> [Excerpt]:
Men's health
screening & prevention

Why early detection matters

Most urological cancers — prostate, kidney, and testicular — are silent in their early stages. There are no symptoms until the disease has often progressed beyond the point where the simplest, least invasive treatments are possible. This is why regular screening is one of the most important decisions a man can make for his long-term health.

When detected early, prostate cancer can be managed with active surveillance — no treatment at all — or cured with a single, minimally invasive procedure. Kidney tumours found incidentally on ultrasound can often be removed with a kidney-sparing operation. Testicular cancer caught early has a cure rate exceeding 95%.

A comprehensive urological check requires nothing more than a blood test and an ultrasound. It is fast, non-invasive, and can provide genuine reassurance — or prompt timely action when it matters most.

The PSA screening programme

Austria has an established, funded early-detection programme for prostate cancer. It is based on a PSA blood test — a simple measurement of prostate-specific antigen in the bloodstream. PSA is produced by all prostate cells, but cancer cells release significantly more, causing the level to rise. A single blood draw, combined with a clinical consultation, is all that is required.

Screening is recommended from age 45 for men at standard risk. Men with a first-degree relative (father or brother) who had prostate cancer should begin at age 40, as their lifetime risk is approximately doubled. Men over 70 should discuss the screening interval individually with their physician.

An elevated PSA does not mean cancer — it is an indicator that guides further evaluation. If the value is raised, the next steps are an MRI of the prostate and, if needed, a targeted fusion biopsy. This modern pathway avoids unnecessary procedures and focuses investigation only where it is genuinely warranted.

> [Complete the following]:
1. In the men's health screening text, condense the paragraph beginning "Screening is recommended from age 45" into a short bulleted list that keeps its main facts.
2. Continue the men's health screening text from its final sentence onward.

> [Available data]:
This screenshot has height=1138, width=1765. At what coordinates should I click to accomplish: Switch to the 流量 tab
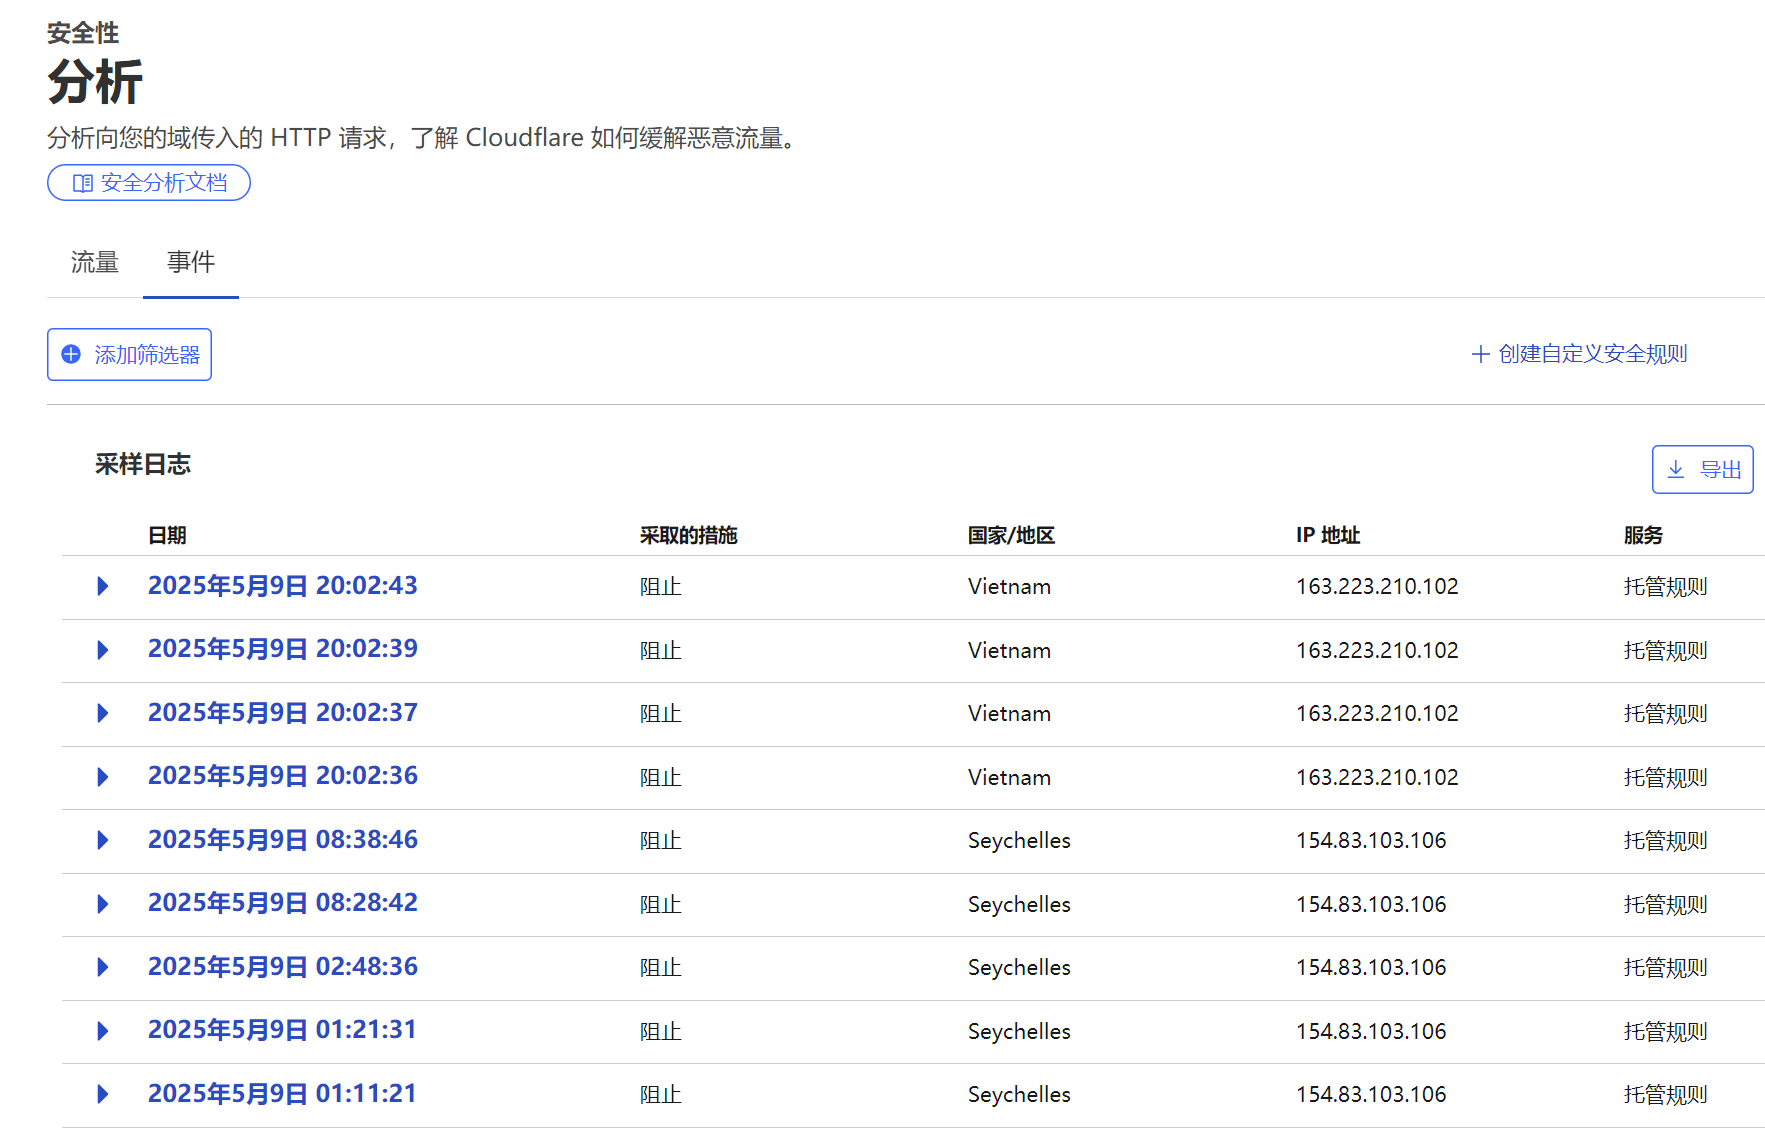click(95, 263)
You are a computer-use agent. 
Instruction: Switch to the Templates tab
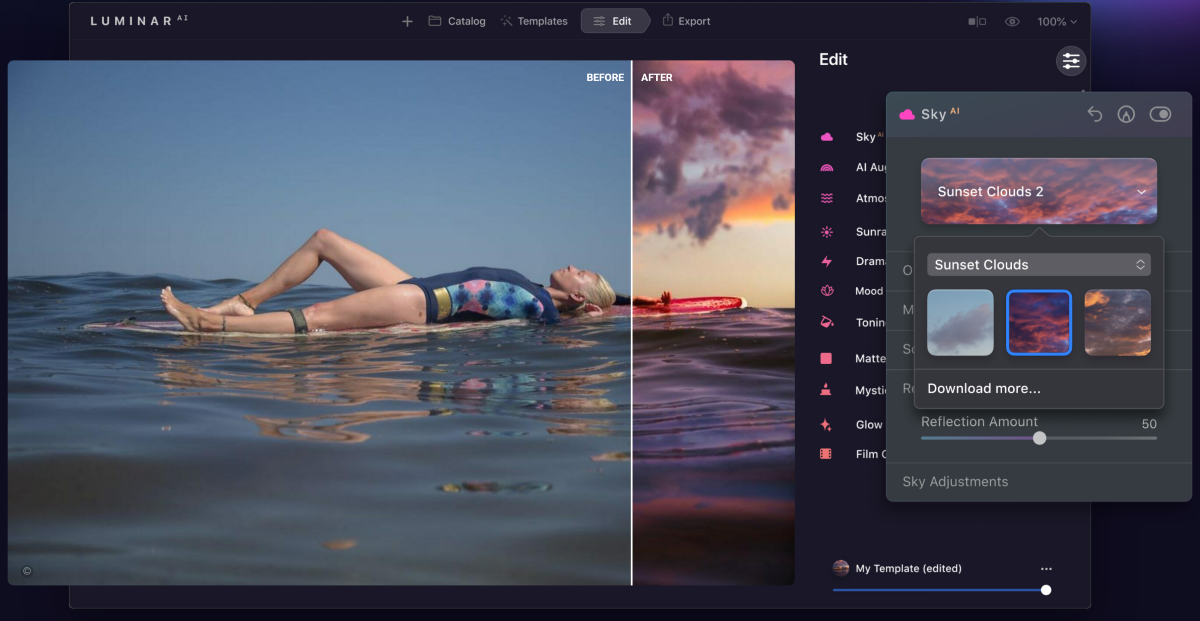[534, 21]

> [Outputs by task]:
1.
- Standard-risk men: start screening at age 45.
- Men whose father or brother had prostate cancer: start at age 40, since their lifetime risk is roughly doubled.
- Men over 70: decide the screening interval individually with their physician.

2.
What we screen for

01.
Prostate cancer

The most common cancer in men. Annual PSA blood test from age 45 (age 40 with family history). A rising PSA or abnormal value triggers MRI and targeted biopsy only if necessary. When detected at an early, organ-confined stage, prostate cancer is highly curable — or can simply be monitored without any treatment.

02.
Kidney cancer

Kidney tumours rarely cause symptoms until they are large. The majority of kidney cancers today are discovered incidentally — on an abdominal ultrasound performed for another reason. Including a kidney ultrasound in the annual check costs nothing extra and can catch a tumour when it is still small, organ-confined, and treatable with a kidney-sparing operation.

03.
Testicular cancer

The most common solid tumour in men aged 15–40. Regular self-examination and scrotal ultrasound allow detection at an early stage, when cure rates exceed 95%. Tumour markers (AFP, beta-HCG, LDH) in the blood complement the ultrasound and provide important staging information. Awareness and early presentation are the single most important factors in outcome.